Anyway, one of my Dad's first cousins was in the Signal Corps on Saipan, and there was a fellow in the 4th Marine Division from his home town who was there as well. Later, a Red Cross nurse also from his hometown was stationed there--post battle. So, I am not certain any more which of these people I heard the following story from, but I know it was from two of them, and I heard it more than once over the years...always out of earshot of Dad (this action took place on Saipan):

Dad and his assistant gunner were on the flank of his squad moving more or less in line sweeping an area, mopping up. Dad and his AG got a little ahead of the line, when an unseen log+dirt pillbox opened up on the squad and hit a couple of guys. Dad and the AG were to the flank and behind the PB. His squad leader hollered to him to take it out. I'm not sure who's idea it was, but there was an abandoned truck nearby (one of the people telling me the story said it was a bulldozer, but this wasn't close to the airstrip, so who knows).
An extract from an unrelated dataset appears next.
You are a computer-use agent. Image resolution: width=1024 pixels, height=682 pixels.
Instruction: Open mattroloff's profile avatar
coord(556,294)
Dad and the AG either drained the gas tank into a container, or found a 5 gallon gas can on the vehicle...anyway, they worked their way to the rear of the bunker, and for whatever reason (being the gunner I don't know why he wasn't providing the covering fire instead of the other way around) Dad carried the can to the top of it, poured the contents down the roof vent, and dropped a grenade in. One occupant ran out the back, which the AG nailed. End of pillbox.
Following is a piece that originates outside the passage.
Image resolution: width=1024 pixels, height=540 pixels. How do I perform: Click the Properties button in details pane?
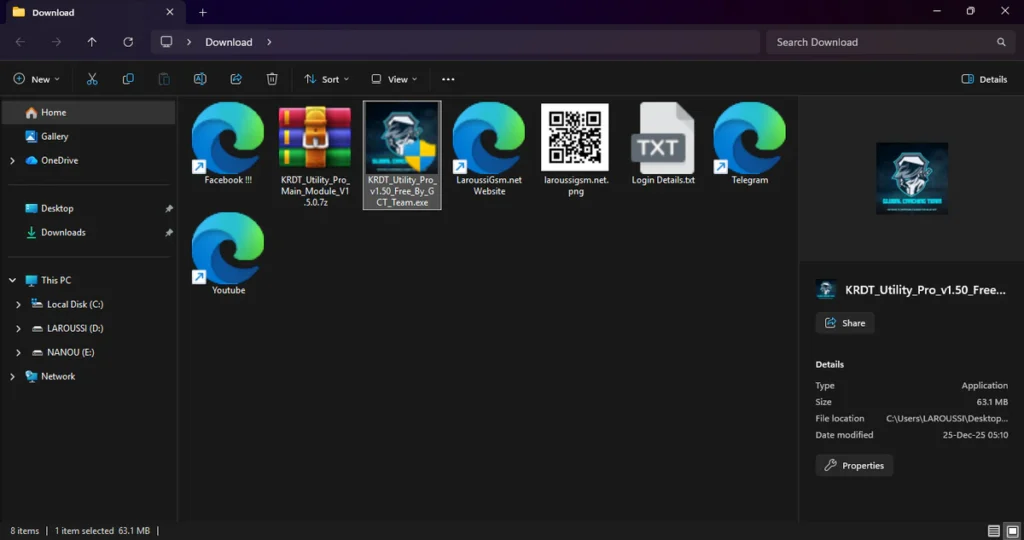[854, 465]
Amnd he was wounded slightly later on at Saipan. This one is funny because as a kid---he told me this when I was about 7--I managed to get things all garbled up. He had brought a Japanese bayonet home along with some other items and we kids used to play with them (the bayonet had to stay sheathed...but still, can you imagine that today?). Anyhoo, he or Ma mentioned once that he was lightly wounded in the side jumping into a hole for cover. My brain naturally put the two together and I was under the understanding that he got bayonetted in the side during the large (largest in the war, actually) banzai charge near the end of the hostilities on the island, in which he was unlucky enough to participate. When I mentioned this to him some years later in my teens or early 20's, he started laughing...he got injured jumping into hole avoiding retaliation for some prank he played on a buddy after the island was secure. He impaled himself on a piece of farming equipment!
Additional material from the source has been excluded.